[Brief]: Translate this sentence from the Gorges du Tarn thread into Spanish: "I hope to have wifi for the next few days, but if I can't get back online, please do not be offended."

[Article]:

********************

# Gorges du Tarn



## TeamRienza

Evening folks, we are having a faff around France at present and today drove the length of the Ardeche gorge. This was done in our 7metre van with a pretty bog standard 130hp fiat engine.

Was giving some thought to driving the Gorge du Tarn in the next week or two.

If I was to say that I thought the Ardeche was a '5' in terms of difficulty (out of 10) with few tunnels or scary drops beside my wheels, and that the biggest problem was overhanging shrubbery forcing me out from the 'high' side making a few corners interesting. How would others who have done both rate the Tarn which appears to be at least twice as long?

I hope to have wifi for the next few days, but if I can't get back online, please do not be offended. I will catch up again soon. 

Well past bedtime here on Le continont, night, night.

Davy


----------



## Gretchibald

Pictures worth a thousand words they say ...









hundreds of MH,s traverse the gorge road without incident - but not me.


----------



## Gretchibald

p.s. - can recommend a lovely little campsite right by the river, more like a wild camping spot than a campsite really, if you are interested.

********************

[Available data]:
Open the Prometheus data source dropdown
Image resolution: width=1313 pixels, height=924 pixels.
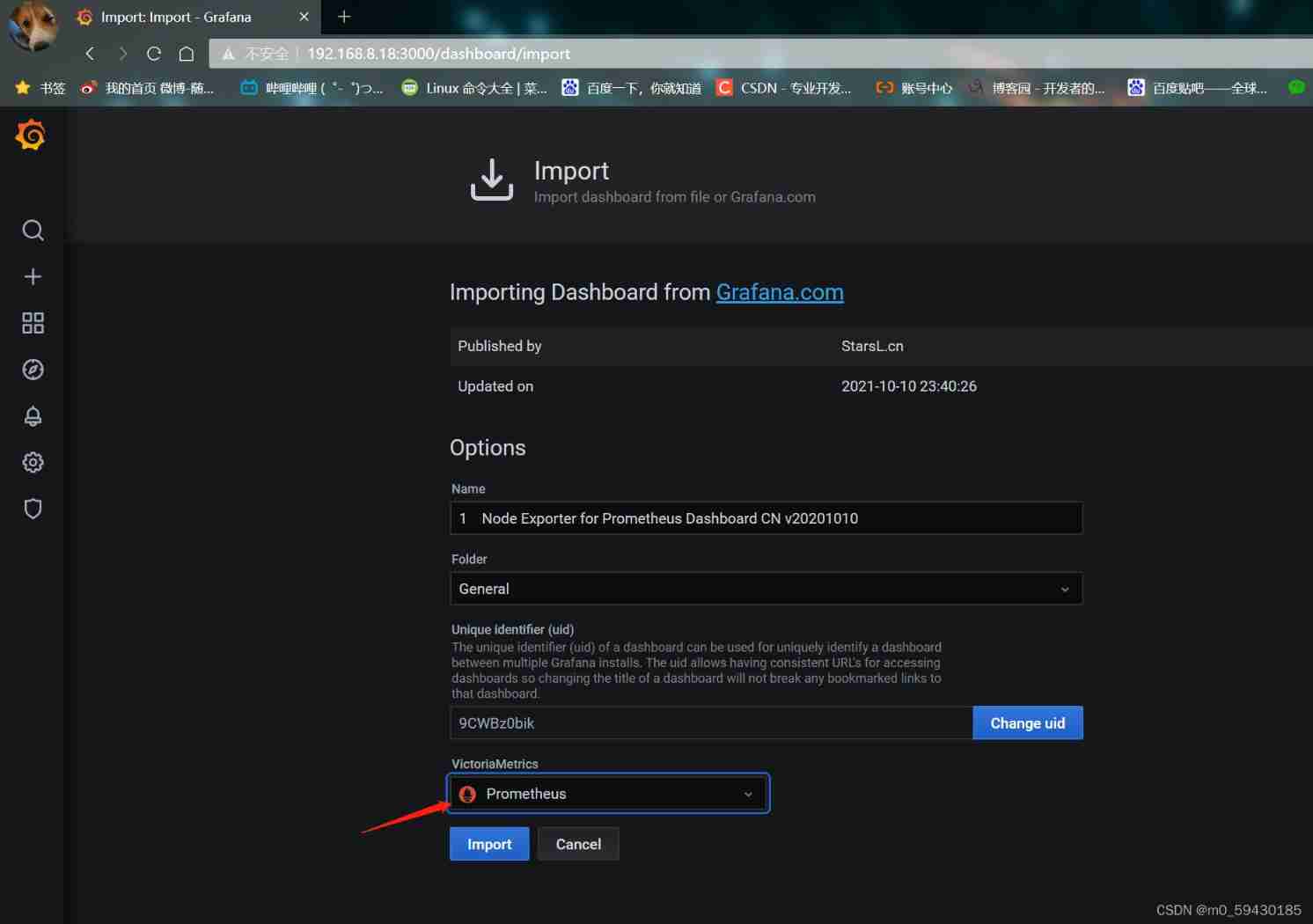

********************

[Task output]: Espero tener wifi durante los próximos días, pero si no puedo volver a conectarme, por favor no se ofendan.